DATASET RECORDS -
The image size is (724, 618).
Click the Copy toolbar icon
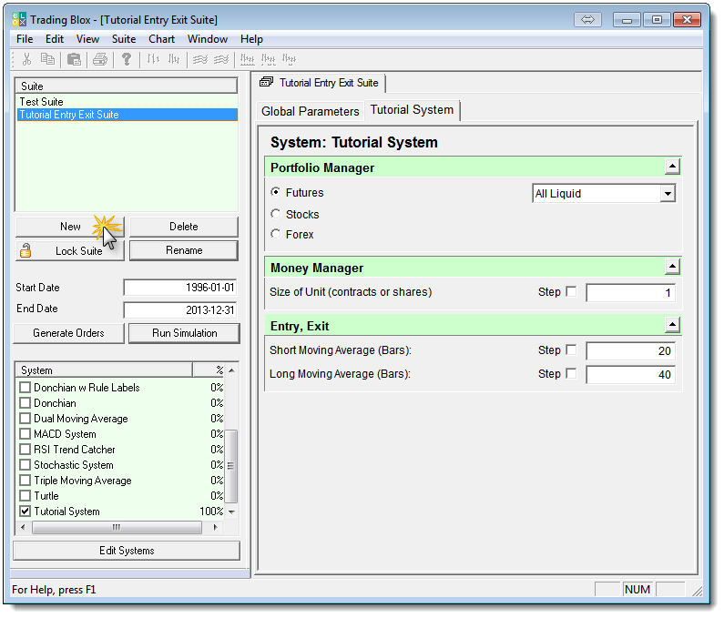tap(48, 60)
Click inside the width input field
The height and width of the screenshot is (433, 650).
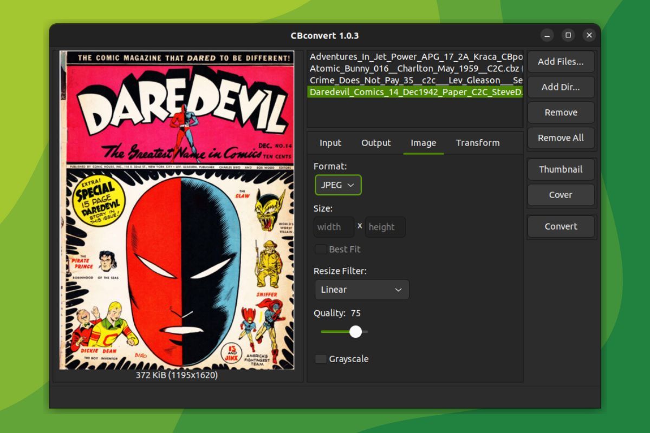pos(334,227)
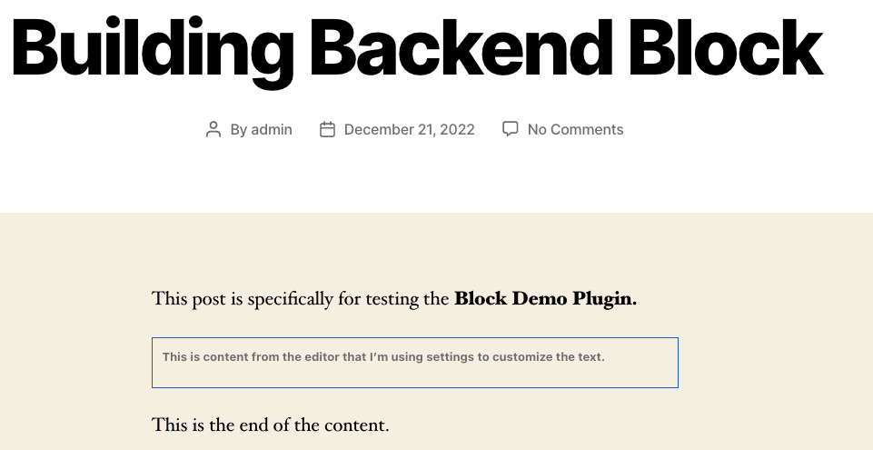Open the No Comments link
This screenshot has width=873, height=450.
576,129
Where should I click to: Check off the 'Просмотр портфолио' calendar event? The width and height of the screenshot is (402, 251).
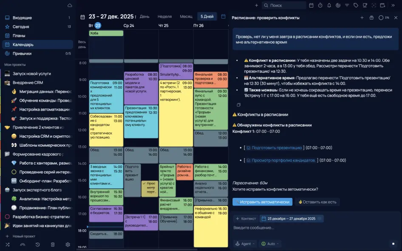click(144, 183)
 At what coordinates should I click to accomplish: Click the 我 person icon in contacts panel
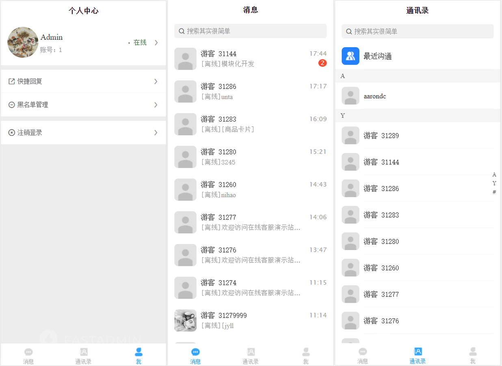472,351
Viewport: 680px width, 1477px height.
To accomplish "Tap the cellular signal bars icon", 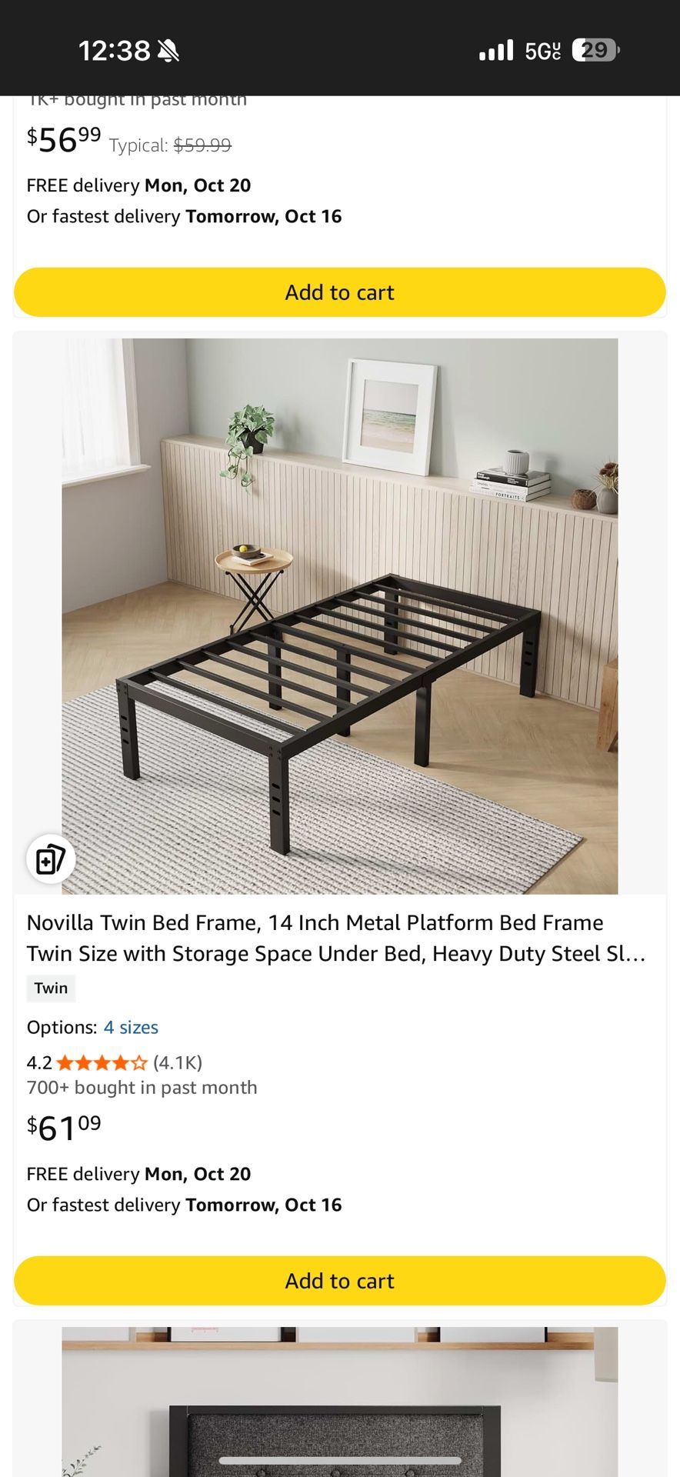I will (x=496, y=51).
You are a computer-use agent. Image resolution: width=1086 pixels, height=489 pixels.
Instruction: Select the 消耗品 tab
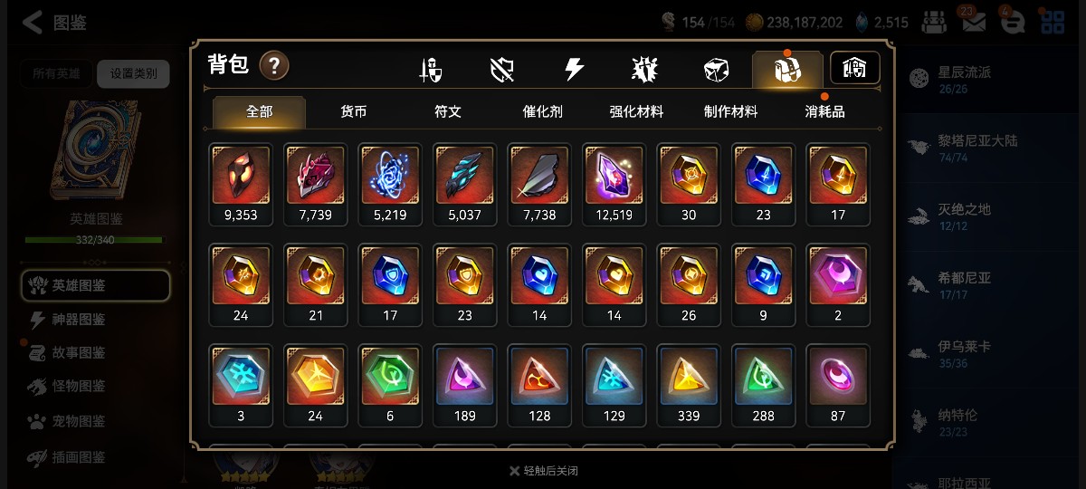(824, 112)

* * *

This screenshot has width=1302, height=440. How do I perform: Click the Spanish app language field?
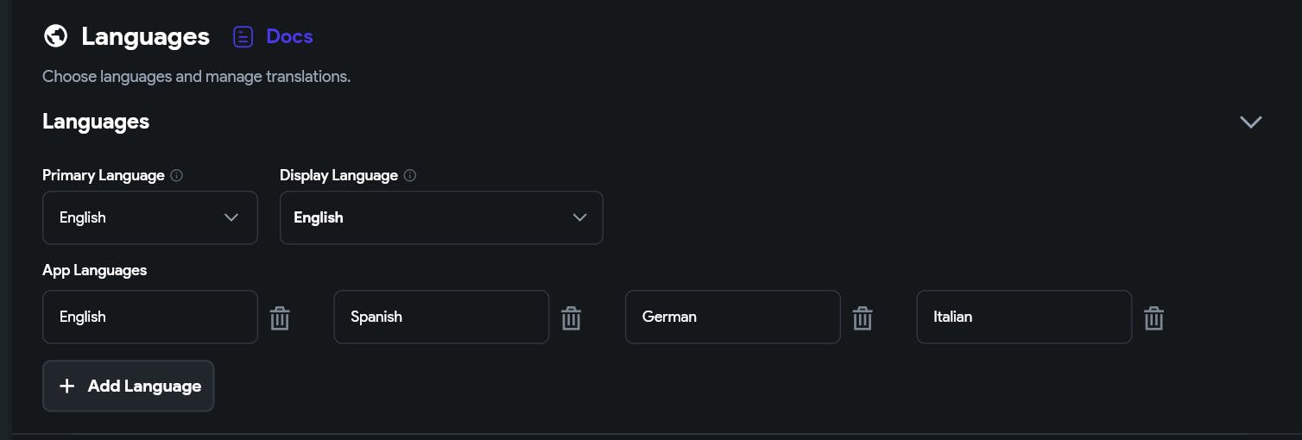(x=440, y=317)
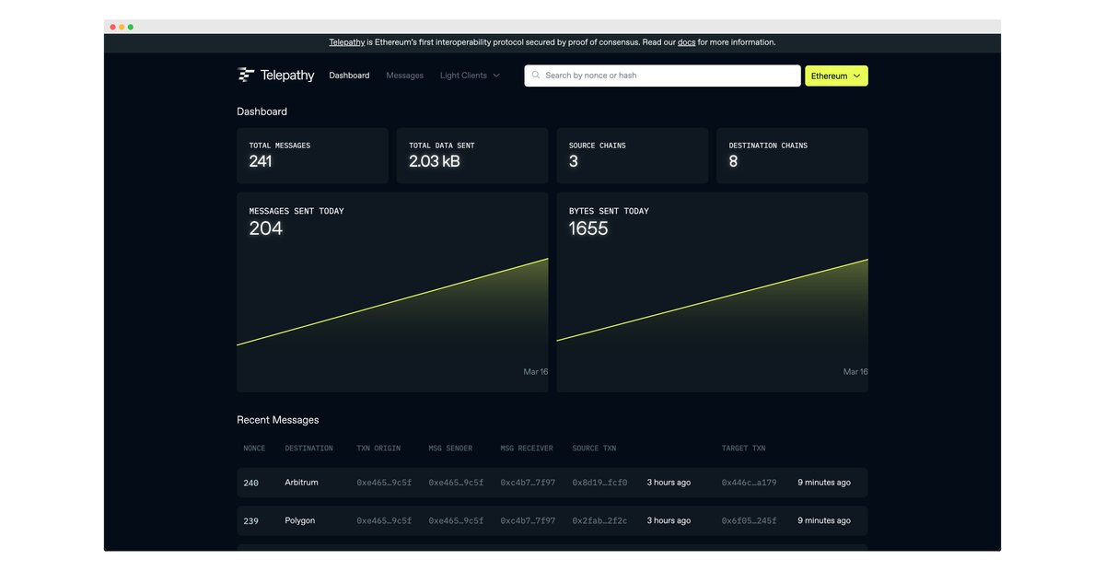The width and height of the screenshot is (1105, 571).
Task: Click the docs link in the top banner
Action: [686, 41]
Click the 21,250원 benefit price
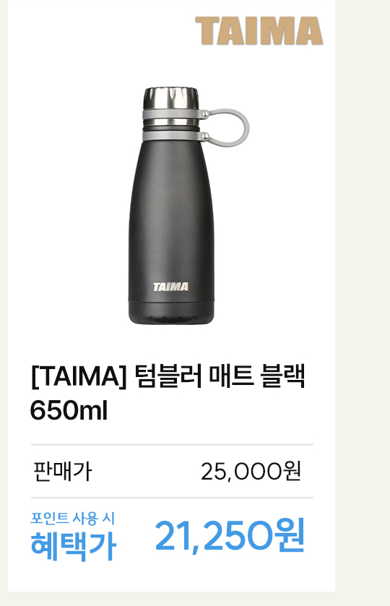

REQUIREMENTS - Please count how many lines in the rows above contain the string "should", and reply with only the number.

TASK RESPONSE - 2